::: LISTED ENTRIES

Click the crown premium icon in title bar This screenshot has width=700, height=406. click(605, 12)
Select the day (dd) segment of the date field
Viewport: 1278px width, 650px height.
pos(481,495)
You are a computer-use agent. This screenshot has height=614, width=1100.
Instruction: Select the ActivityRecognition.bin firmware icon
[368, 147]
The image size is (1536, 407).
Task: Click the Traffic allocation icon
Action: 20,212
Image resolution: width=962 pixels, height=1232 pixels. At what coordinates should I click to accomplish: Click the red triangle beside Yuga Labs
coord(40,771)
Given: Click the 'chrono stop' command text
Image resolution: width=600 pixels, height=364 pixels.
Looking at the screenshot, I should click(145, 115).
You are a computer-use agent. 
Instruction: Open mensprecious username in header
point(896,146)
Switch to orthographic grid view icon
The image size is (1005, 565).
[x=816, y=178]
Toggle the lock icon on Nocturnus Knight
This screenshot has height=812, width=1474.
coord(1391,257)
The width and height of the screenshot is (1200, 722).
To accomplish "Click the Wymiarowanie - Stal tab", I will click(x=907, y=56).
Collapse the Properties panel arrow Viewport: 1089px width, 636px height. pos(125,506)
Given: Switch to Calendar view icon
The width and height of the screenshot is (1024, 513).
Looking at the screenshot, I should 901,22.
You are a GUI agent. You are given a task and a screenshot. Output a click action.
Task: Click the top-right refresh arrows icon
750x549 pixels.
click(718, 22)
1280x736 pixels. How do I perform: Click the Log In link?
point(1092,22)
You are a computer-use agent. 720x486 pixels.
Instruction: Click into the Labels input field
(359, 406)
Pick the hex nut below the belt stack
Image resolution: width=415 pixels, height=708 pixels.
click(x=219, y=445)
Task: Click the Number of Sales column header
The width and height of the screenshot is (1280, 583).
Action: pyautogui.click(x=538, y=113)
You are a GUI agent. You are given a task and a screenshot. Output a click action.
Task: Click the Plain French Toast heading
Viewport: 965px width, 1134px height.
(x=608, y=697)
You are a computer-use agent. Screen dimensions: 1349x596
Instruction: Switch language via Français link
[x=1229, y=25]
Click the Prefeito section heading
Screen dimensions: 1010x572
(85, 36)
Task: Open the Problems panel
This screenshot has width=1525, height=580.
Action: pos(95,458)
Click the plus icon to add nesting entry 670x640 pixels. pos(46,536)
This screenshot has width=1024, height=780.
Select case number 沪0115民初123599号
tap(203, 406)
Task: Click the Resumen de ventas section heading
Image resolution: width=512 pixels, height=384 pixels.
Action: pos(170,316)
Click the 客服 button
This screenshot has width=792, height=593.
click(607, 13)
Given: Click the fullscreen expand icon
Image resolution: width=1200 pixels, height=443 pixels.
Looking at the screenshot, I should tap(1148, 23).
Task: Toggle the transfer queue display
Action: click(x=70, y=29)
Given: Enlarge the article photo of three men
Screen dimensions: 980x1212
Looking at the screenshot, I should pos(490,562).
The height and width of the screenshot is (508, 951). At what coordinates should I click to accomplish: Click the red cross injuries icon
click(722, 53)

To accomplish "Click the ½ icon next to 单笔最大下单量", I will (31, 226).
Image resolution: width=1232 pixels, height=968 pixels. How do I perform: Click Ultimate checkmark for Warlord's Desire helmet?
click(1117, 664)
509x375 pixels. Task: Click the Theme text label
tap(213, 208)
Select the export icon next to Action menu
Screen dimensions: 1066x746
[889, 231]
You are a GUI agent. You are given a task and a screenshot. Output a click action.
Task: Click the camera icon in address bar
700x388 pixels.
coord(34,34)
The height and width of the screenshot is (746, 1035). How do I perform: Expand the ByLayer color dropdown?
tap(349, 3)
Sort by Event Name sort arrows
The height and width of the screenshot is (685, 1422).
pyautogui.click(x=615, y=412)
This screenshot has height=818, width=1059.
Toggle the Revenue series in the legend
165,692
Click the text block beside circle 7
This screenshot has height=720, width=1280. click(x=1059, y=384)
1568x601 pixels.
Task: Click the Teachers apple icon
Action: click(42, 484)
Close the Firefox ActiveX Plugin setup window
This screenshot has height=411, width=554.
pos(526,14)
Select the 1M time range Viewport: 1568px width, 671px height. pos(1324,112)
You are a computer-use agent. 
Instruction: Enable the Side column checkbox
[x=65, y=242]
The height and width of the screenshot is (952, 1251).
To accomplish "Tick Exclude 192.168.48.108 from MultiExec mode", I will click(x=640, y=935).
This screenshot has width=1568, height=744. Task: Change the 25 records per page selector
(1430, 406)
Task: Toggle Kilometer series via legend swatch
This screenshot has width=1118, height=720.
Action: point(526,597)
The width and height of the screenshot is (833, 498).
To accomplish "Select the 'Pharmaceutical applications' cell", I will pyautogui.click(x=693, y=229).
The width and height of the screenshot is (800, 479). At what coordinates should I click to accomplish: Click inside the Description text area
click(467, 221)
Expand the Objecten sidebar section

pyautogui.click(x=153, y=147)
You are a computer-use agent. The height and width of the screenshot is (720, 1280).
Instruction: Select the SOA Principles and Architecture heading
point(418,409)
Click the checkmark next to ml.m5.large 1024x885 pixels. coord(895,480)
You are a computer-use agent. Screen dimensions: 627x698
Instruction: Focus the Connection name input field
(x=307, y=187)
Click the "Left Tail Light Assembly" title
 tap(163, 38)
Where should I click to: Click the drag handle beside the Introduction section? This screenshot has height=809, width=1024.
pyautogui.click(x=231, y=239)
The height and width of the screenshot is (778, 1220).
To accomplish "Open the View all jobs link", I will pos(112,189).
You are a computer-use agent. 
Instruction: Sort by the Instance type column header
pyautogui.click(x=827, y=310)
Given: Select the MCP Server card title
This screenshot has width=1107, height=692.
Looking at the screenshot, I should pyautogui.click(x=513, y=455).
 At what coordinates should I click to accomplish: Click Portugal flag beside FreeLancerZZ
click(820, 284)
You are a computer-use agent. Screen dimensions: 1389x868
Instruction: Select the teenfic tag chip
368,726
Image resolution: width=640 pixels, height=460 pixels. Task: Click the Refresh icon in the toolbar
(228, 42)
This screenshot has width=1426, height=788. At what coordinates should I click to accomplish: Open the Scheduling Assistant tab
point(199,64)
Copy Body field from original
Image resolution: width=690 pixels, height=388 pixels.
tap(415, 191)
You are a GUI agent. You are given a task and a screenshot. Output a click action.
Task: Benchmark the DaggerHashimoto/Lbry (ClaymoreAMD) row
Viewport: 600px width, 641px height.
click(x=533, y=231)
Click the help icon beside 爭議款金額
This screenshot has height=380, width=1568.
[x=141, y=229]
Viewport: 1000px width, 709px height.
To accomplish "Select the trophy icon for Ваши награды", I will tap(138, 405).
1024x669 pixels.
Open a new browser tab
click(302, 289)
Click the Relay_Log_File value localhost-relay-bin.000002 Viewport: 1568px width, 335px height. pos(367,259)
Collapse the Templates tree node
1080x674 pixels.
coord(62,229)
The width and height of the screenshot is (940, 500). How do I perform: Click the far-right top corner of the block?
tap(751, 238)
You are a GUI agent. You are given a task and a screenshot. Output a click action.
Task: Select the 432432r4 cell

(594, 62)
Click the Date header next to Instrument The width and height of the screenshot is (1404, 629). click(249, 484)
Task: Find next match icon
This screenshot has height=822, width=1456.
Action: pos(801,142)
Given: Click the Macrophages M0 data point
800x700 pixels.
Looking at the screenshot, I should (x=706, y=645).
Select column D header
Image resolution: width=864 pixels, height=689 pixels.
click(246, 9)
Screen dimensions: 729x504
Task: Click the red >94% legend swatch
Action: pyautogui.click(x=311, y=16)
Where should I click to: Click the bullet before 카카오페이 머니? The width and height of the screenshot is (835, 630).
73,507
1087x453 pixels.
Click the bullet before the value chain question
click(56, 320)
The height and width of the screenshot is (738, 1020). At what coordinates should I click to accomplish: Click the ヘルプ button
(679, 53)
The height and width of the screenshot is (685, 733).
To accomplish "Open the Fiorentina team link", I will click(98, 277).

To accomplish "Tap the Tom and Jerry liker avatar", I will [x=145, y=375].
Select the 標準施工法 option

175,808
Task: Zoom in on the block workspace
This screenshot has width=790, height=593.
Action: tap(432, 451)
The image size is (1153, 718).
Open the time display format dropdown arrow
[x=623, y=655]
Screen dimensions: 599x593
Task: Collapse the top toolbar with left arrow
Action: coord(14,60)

::::::

» WHAT IS EXPECTED
Once you have identified the lines above that contain "panel", copy each of them.

» FINISHED EXERCISE
Collapse the Properties panel arrow Viewport: 1089px width, 636px height. pos(125,506)
Task: Open the Problems panel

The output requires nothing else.